Feature Article, September 2005

Donahue Schriber Focused On Growth
The company is active in neighborhood centers in some of the West's fastest growing markets.
Randall Shearin

Donahue Schriber's Del Mar Highlands Town Center in San Diego, California.

In 1997, Donahue Schriber made a strategic decision to redefine itself as a regional developer. Prior to that time, Donahue Schriber had concentrated its development and management practice almost entirely on Southern California. Today, 8 years later, the company is active in Northern California, Phoenix and Las Vegas as well as Southern California. In addition, the company has been acquiring centers as well as developing them. Over the past 8 years, Donahue Schriber has also disposed of its regional mall holdings, becoming entirely a neighborhood and community center developer and owner.

“In 1997, we made a conscious decision that we couldn't compete in the regional mall business,” says company President Pat Donahue. “The business was consolidating rapidly and capital wanted to be with the public companies. We saw a huge void on the west coast of any dominant grocery-anchored and necessity-based retail property owner.”

Donahue Schriber aligned itself with capital sources and took its 30-year expertise of developing centers and applied it to the neighborhood center business. The company now owns 70 shopping centers, 54 of which are grocery-anchored. There are no regional malls in the company's portfolio. Of those centers in its portfolio that are not grocery-anchored, Donahue says that those have “necessity” tenants that drive traffic daily. These are tenants like specialty grocers, dry cleaners and drug stores.

Finding growing communities has been a focus of Donahue Schriber. The company developed Windmill Marketplace in the growing area of Clovis, California.

Donahue Schriber has added new neighborhood centers over the past few years through acquisition and new development. When the company acquires a center, it generally looks for properties off the radar screen of institutional owners. Instead, it may find a center that needs work, but fits a high end or growth neighborhood demographic. Because of the company's vast leasing experience, it is able to add new tenants and bring an old center up-to-date with new retailers quickly.

For instance, the company recently acquired Fig Garden Village in Fresno, California. Donahue Schriber has demolished about 50,000 square feet of obsolete space at the center, and is under construction with 75,000 square feet of new lifestyle tenants. The center will be anchored by Whole Foods and have tenants like J. Jill, Banana Republic, Pottery Barn, Williams-Sonoma and Coach. While the center may sound like a star, institutional investors generally prefer markets where they can have a concentration of centers. In Fresno, Donahue Schriber will own the only center with most of these tenants.

Stored data:
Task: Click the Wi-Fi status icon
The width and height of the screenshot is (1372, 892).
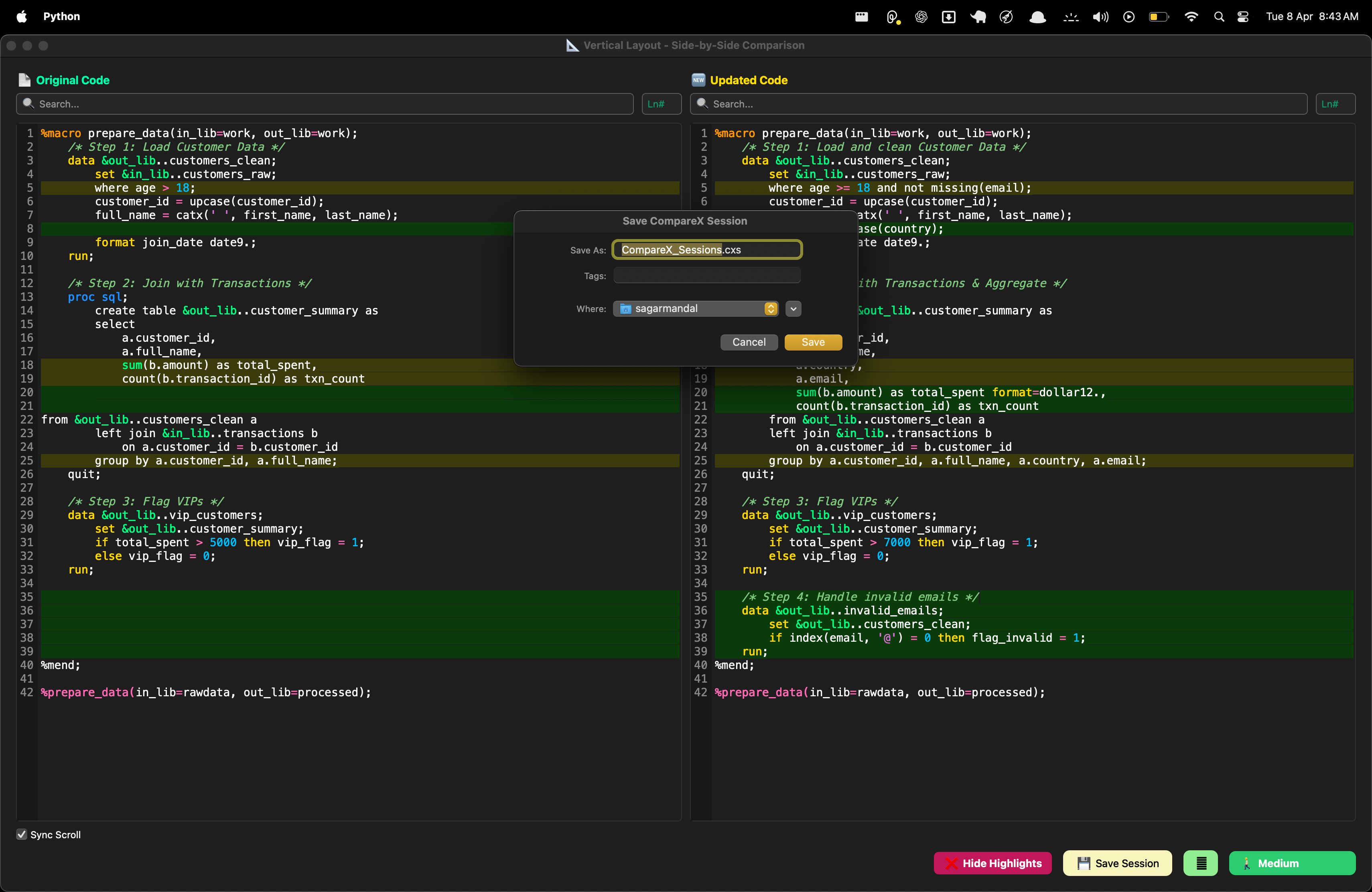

Prompt:
Answer these questions using the article on Donahue Schriber.
(a) In what year did the company decide to redefine itself as a regional developer?
(b) How many shopping centers does the company now own, and how many of them are grocery-anchored?
(c) Which retailer will anchor Fig Garden Village?
The data has no connection to the article on Donahue Schriber.

Answer to this problem:
(a) 1997
(b) 70 shopping centers, 54 of which are grocery-anchored
(c) Whole Foods